**DOCUMENT TEXT:**
********
Better Neural Style Transfer

Introduction

This project aims to replicate the work of Gatys et al. on using neural nets to perform image style transfer while discovering insights into performance via analysis of the transfer process across various training configurations.

Image Style Transfer Background

Image style transfer is the process of superimposing the artistic style of a style image onto another content image to generate a new stylized output image, thereby transferring the style.

As described in the original paper by Gatys et al., transferring the style from one image onto another can be considered a problem of texture transfer, a well-researched concept where the SOTA methods prior at the time, while achieving remarkable results, used only low-level image features of the target image to inform the texture transfer.

Gatys et al. proposed a novel algorithm that leverages image representations derived from Convolutional Neural Networks (CNNs) optimised for object recognition, which make high level image information explicit. We refer to this technique as Neural Style Transfer.

Neural Style Transfer (NST)

The NST algorithm leverages image representations derived from deep layers of a pre-trained image recognition CNN and then uses them to inform the style transfer process. Broadly, NST involves the following key steps:

• Extract image representations from deep convolutional layers of an image recognition CNN from both the content image and the style image.
• Initialize a new content image where the pixels are trainable parameters as the output
• Converge the content image towards the stylized image using losses derived cumulatively from both the style and content representations

Algorithm

Source: Gatys et al.

Usage

Setup

1. Open Anaconda Prompt and navigate into project directory cd path_to_repo
2. Run conda env create (while in project directory)
3. Run activate pytorch-nst

Basic

Specify the content and style images from the respective directories in the data directory.

Content image (left) and Style Image (right)

python neural_style_transfer.py --content_img_name now_youre_in_new_york.jpg --style_img_name mosaic.jpg

Advanced

• Specify the model and weights

python neural_style_transfer.py --content_img_name now_youre_in_new_york.jpg --style_img_name mosaic.jpg --model vgg16 --content_weight 1000000 --style_weight 20000

• Specify the layer configurations

python neural_style_transfer.py --content_img_name figures.jpg \
              --style_img_name candy.jpg \
              --model inceptionV3 \
              --content_layer 4 \
              --style_layers 6

Repository Structure

Scripts

• The main execution of style transfer is done by the neural_style_transfer.py script.
• The reconstruct_image_from_representation.py script is used to visualize image representations across the layers.

Models

We adapted standard PyTorch CNNs with a wrapper to expose the target layers for loss computation. We have defined the following models in models.definitions.nets.

• Vgg16
• Vgg16Experimental
• Vgg19
• Resnet50
• InceptionV3

Utils

The scripts rely on multiple utility functions for performing common tasks such as I/O, calculations, transformations, visualizations, etc. These can be accessed via the utils module with the following submodules.

• utils.utils
• utils.video_utils

Data

The repository contains some image samples to aid with the experimentation. The can be found in the data directory with following subdirectories:

• content-images: Content image samples must be placed here for style transfer.
********
**DATA EXTRACT:**
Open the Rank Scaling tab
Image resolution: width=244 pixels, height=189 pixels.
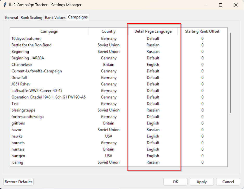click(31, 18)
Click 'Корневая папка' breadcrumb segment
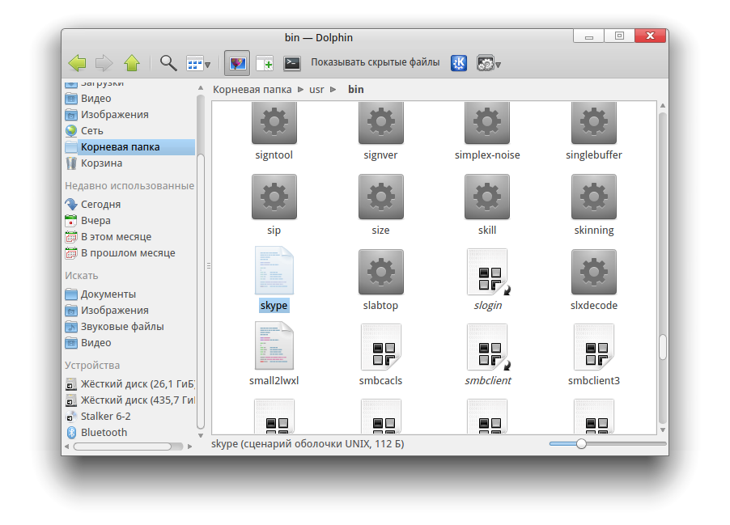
********
On the neural style transfer page, which script visualizes image representations across the layers?

The reconstruct_image_from_representation.py script.